Nele, podemos observar desde a colheita e o comércio de açaí, as viagens de barco pelos igarapés, até a exploração do gado e da madeira, as queimadas, as derrubadas de árvores, a prostituição e as grilagens. Nada mudou. Apenas a soja, que invadiu também essa parte do país.

Os diálogos são hipócritas em relação à preservação da floresta. Frases como: “Nós não vamos derrubar uma árvore. Nós vamos dar emprego direto a seis mil pessoas”, entre outras, soam atuais. Assim como outras fatalistas: “Precisamos tomar conta da Amazônia. Isto aqui é uma mina de ouro que precisa ser explorada”.

Estas são as conversas de Tião Brasil Grande e as pessoas com quem se encontra. Sem roteiro rigoroso, o filme deu margem ao improviso e retrata pessoas reais da região. Tião encontra Iracema durante o Círio de Nazaré, em Belém. Ela, uma adolescente curiosa como tantas outras no Brasil. Em meio ao relacionamento entre os dois, ele solta frases em tom irônico como “Ninguém segura esse país!”

Não se pode esquecer que Iracema é um anagrama de América. A história faz referência ao romance “Iracema”, de José de Alencar, em que a “virgem dos lábios de mel” se apaixona pelo colonizador Martim, que a abandona para lutar contra os Tabajaras.

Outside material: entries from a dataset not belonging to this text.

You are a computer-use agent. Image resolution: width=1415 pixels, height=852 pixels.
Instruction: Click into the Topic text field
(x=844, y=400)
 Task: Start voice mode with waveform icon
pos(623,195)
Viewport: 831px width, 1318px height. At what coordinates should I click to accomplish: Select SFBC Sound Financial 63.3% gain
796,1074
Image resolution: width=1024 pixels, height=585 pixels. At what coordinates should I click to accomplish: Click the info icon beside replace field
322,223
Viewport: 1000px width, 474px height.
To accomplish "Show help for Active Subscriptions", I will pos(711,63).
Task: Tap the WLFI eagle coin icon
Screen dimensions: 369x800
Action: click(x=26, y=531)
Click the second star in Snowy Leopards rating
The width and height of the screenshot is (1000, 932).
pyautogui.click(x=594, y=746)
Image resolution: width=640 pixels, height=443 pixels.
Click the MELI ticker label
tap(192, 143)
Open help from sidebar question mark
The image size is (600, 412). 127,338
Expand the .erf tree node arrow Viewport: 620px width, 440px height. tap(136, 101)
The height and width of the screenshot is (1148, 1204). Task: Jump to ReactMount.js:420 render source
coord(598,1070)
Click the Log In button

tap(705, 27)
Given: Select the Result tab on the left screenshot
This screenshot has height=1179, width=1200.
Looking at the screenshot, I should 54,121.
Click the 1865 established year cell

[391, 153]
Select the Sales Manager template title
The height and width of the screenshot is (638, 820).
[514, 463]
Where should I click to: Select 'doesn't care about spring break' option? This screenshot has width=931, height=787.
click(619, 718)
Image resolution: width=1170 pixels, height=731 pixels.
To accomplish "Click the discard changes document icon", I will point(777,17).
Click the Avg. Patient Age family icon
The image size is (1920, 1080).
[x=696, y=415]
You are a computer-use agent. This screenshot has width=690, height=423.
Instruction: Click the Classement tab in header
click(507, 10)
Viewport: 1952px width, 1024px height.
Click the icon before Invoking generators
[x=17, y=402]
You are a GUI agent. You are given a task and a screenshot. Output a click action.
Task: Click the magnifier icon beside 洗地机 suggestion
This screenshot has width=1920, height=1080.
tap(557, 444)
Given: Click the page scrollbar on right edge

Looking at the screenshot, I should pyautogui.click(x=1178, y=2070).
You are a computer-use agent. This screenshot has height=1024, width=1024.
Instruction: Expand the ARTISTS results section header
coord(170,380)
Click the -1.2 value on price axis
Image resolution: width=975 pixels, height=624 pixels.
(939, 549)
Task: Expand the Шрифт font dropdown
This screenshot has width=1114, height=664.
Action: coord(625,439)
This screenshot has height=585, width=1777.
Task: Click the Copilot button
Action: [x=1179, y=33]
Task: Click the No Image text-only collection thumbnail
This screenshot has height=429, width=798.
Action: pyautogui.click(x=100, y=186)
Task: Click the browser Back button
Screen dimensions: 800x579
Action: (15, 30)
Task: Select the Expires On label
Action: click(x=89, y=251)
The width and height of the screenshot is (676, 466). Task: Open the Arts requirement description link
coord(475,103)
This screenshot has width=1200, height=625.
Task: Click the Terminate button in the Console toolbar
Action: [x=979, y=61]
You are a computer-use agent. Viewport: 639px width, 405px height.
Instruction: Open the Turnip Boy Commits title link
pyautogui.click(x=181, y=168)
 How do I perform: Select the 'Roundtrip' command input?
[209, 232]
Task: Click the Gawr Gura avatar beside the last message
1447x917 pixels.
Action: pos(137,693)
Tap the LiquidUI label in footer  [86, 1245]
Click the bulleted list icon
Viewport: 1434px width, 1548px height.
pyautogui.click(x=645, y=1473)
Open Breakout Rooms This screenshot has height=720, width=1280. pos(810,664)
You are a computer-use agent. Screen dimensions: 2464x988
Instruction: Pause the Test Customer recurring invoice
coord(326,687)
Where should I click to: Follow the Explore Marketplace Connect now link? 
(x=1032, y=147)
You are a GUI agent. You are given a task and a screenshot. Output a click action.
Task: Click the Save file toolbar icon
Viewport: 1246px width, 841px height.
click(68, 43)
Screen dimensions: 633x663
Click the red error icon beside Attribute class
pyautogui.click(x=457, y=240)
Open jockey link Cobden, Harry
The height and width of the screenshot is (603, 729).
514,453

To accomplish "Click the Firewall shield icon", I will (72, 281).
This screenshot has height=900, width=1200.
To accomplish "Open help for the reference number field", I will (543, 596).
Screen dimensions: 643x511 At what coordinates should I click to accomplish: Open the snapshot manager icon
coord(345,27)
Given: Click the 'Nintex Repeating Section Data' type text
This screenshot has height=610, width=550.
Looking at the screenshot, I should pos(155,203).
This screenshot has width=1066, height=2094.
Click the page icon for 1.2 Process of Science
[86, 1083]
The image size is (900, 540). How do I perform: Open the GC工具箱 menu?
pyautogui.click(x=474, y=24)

A rodovia Transamazônica era considerada de suma importância para o desenvolvimento e o progresso do país. E mostrar essa realidade foi objeto de censura por anos e anos. Em 1980, o filme foi liberado e recebeu quatro Candangos no Festival de Brasília, além do prêmio de Melhor Filme. Ele está listado como um dos 100 melhores filmes brasileiros pela Associação Brasileira de Críticos de Cinema (Abraccine), ocupando o 21º. Lugar.

Em 2024, “Iracema, Uma Transa Amazônica” completou 50 anos e foi relançado em versão 4K.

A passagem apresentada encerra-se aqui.